The UN's World Summit on the Information Society had its final meeting in Tunis this week. The Tunisian Government and President Ben Ali's family manage all Tunisian Internet service providers. Access to international news and human rights websites is blocked. Online political dissenters face prison.
So summit nations are focusing fire on the obvious target: ICANN (Internet Corporation for Assigned Names and Numbers) the non-profit US corporation that administers Internet protocol addresses and domain names - the Internet equivalent of a phone book. The European Union, China, Iran, Cuba and others want a UN organisation to take over the administration, ending US "control" of the Internet.
ICANN does not control the Internet, at least in the Tunisian sense. Apart from minimal administration - the online equivalent of ensuring users have distinct phone numbers - it leaves power in the hands of users. The rapid growth of the Internet, and its economic and social utility, are the result of its decentralised design and private control.
The proposed UN bureaucracy would curtail the freedoms that have driven the Internet revolution. The former Chinese Government official Houlin Zhao, a director of a potential new administrator, the UN's International Telecommunications Union, says:
Anything which concerns the future development of the Internet will be part of the question of Internet governance. It covers a very wide range of topics, not just related to technology development, service development, but also policy matters, sovereignty, security, privacy, almost anything … freedom of speech seems to be a politically sensitive issue.
It certainly is in China, which runs the world's most repressive Internet censorship regime.
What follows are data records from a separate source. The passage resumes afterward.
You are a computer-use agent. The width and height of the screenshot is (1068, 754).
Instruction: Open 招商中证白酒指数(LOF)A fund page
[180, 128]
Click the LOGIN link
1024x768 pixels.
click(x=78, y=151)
True to form, the UN might elect China to chair the Internet regulator's "free expression" subcommittee, Iran to chair "counter-terrorism" and Cuba to chair "e-commerce". The appeal to dictatorships is obvious, but why is Europe backing this? The first answer is doctrinaire internationalism. Regardless of ICANN's quiet achievements, and despite UN inefficiency and corruption, some Europeans would sacrifice real-world success for the unrealistic ideal of global governance.
The second answer is economics. The Internet is a technological embodiment of US capitalism. With the US economy outpacing highly taxed, over-regulated European competitors in exploiting new technology, Europe is keener to hamstring US enterprise than to pursue reforms.
Domain names can be registered in a few minutes at negligible cost. Imagine the cost and regulation under a UN licensing system.
The UN's 1999 Human Development Report advocated huge spending on "community" Internet facilities - but not private access - for developing countries, to be funded by taxing Internet use in the developed world.
Talk about killing the goose that lays the golden eggs. Trying to increase global information flow by taxing it is odd even by UN standards. Free societies with high Internet use, such as the US, would be penalised to fund countries such as Tunisia.
Fortunately, the Bush Administration, backed by congressional Democrats and Australia, has rejected surrender of the Internet to UN regulation. George Bush's critics claim this will fracture the Internet, as dissenting countries will set up their own root servers (Internet "telephone directories"). That is a hollow threat. The bulk of useful information and economic transactions on the Internet originate in the US. Nations that isolate themselves from the real Internet will injure mainly themselves.
The Internet is a powerful agent of economic progress, political liberalisation and democracy. To subordinate it to a UN bureaucracy dominated by dictators and economic Luddites would be a travesty.